> **Task description**: Once the pictures have been set aside, copy every remaining entry exactly.

BEGIN

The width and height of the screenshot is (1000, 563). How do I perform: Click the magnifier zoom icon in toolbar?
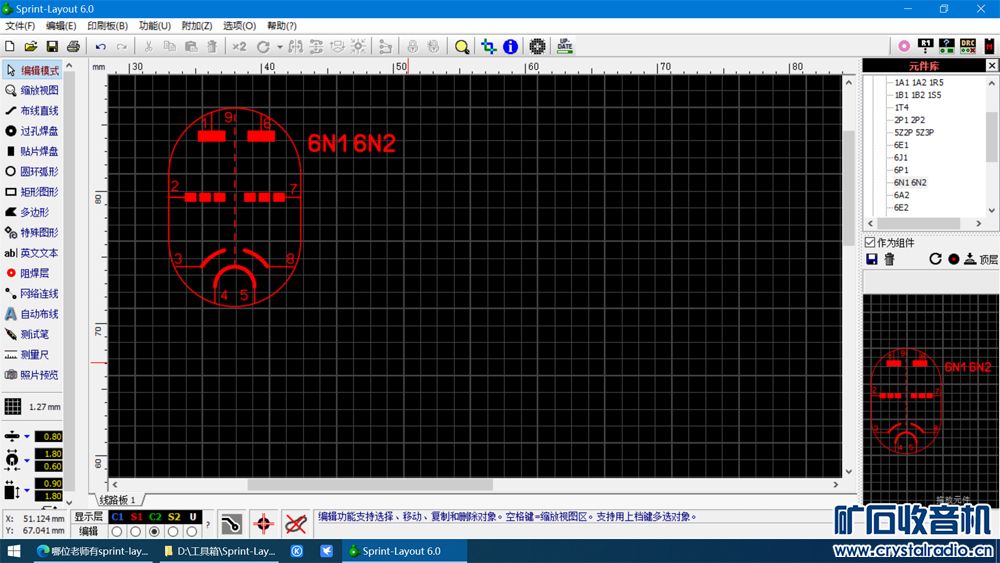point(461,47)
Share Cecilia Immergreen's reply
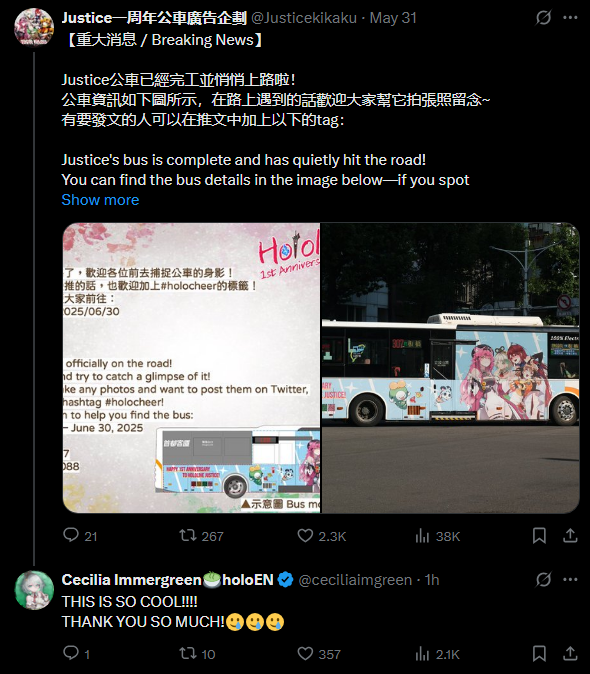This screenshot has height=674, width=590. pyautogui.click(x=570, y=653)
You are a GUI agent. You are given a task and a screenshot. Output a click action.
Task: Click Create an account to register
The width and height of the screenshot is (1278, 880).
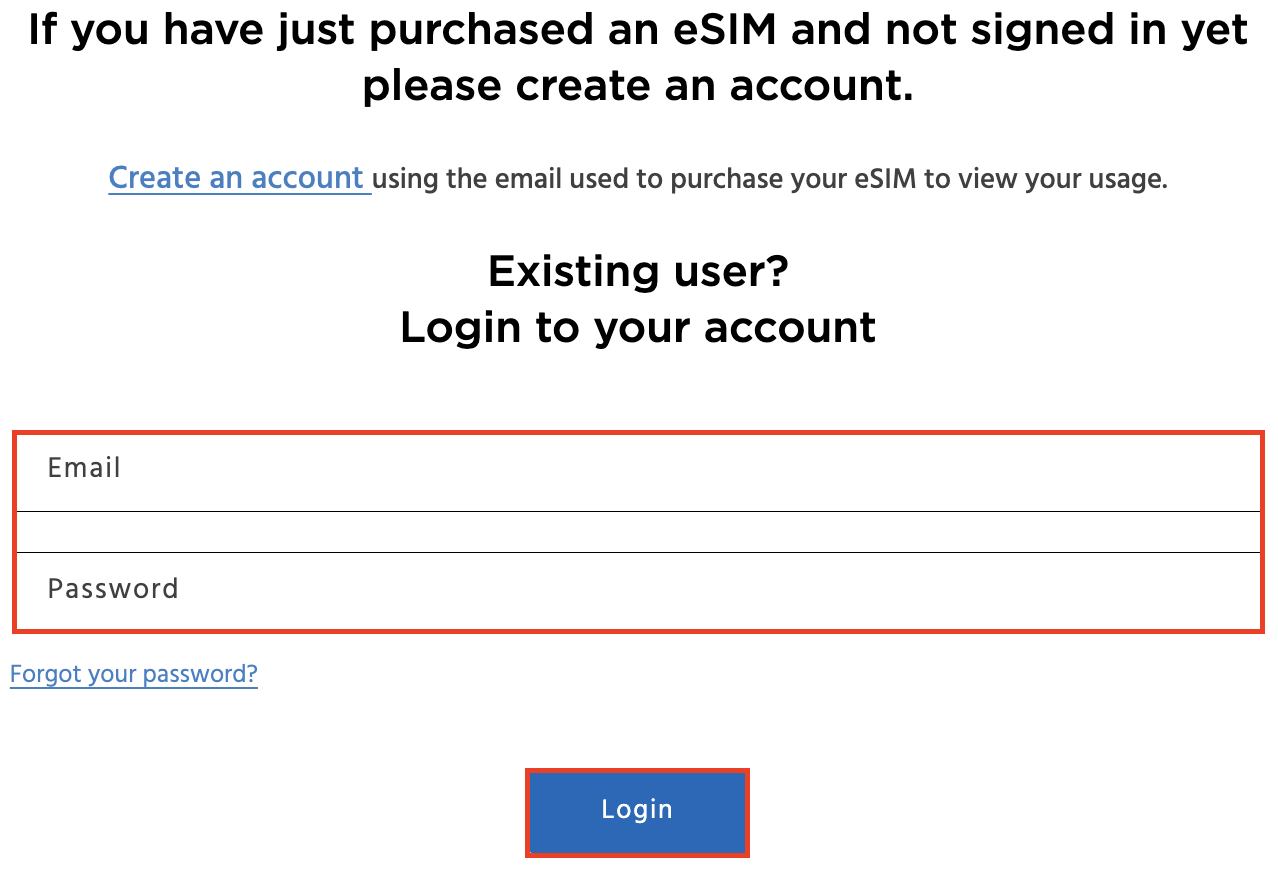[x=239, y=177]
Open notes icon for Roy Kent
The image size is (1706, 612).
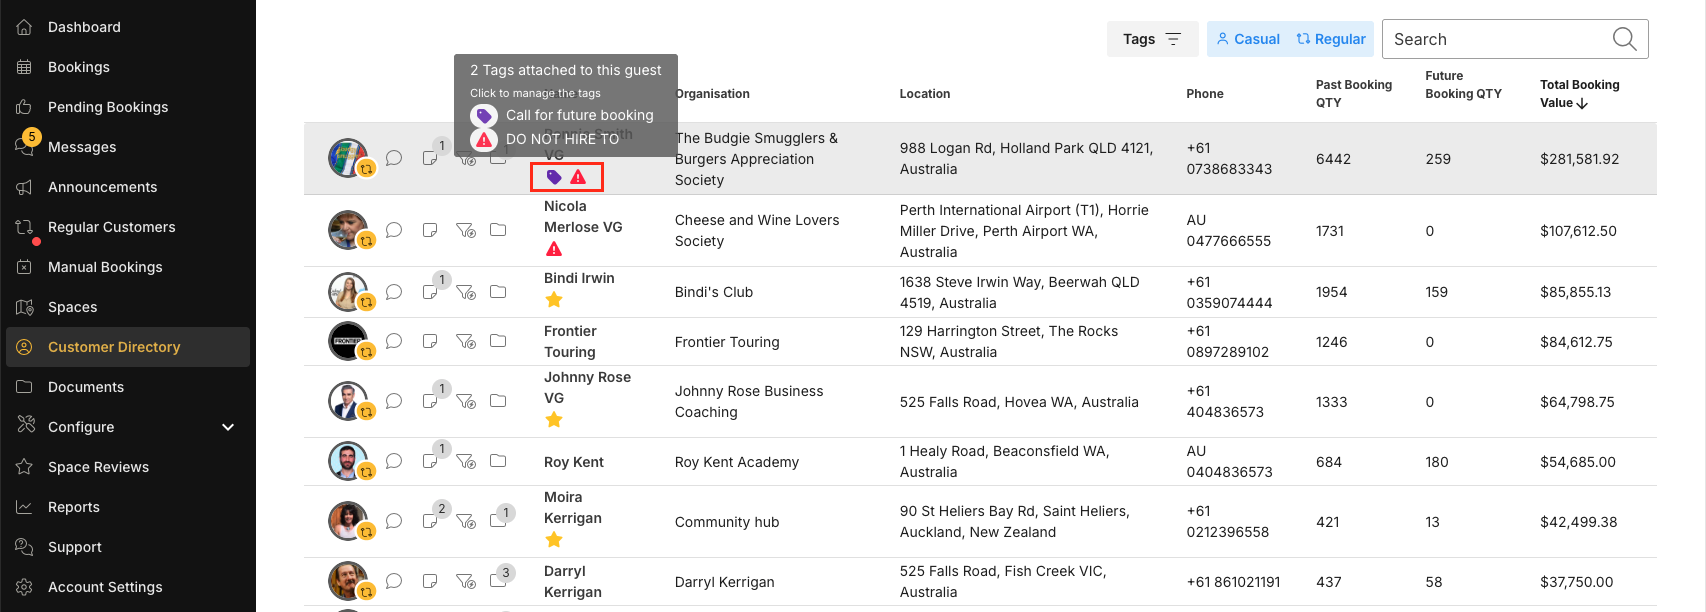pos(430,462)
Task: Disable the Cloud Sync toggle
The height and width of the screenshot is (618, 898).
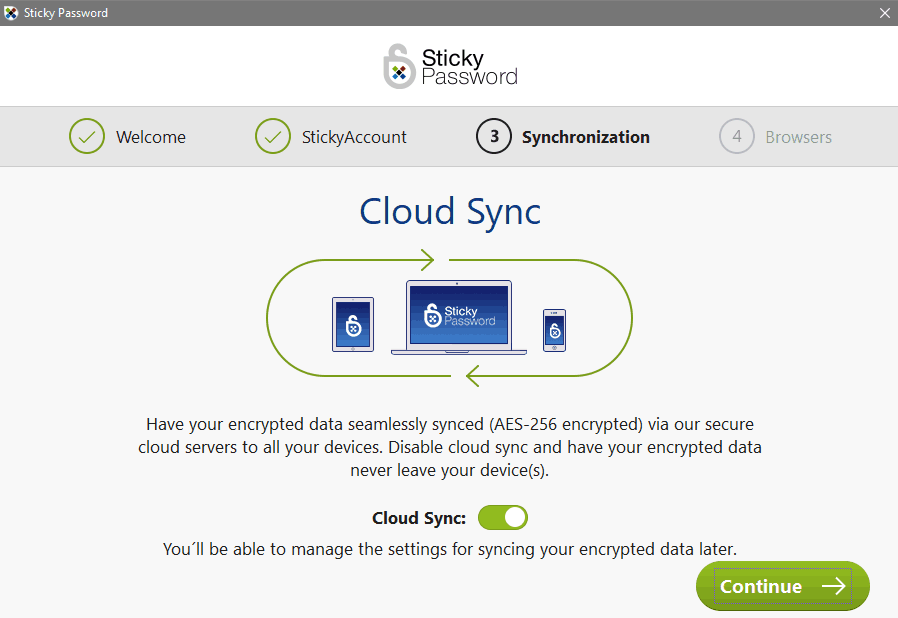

END

> **Task result**:
The width and height of the screenshot is (1000, 563). How do I perform: Click the magnifier zoom icon in toolbar?
point(461,47)
Share Cecilia Immergreen's reply
This screenshot has height=674, width=590. pyautogui.click(x=570, y=653)
You are a GUI agent. You are given a task and a screenshot. Output a click action.
Task: Click Create an account to register
The width and height of the screenshot is (1278, 880).
[x=239, y=177]
Open notes icon for Roy Kent
The image size is (1706, 612).
pos(430,462)
Task: Disable the Cloud Sync toggle
The height and width of the screenshot is (618, 898).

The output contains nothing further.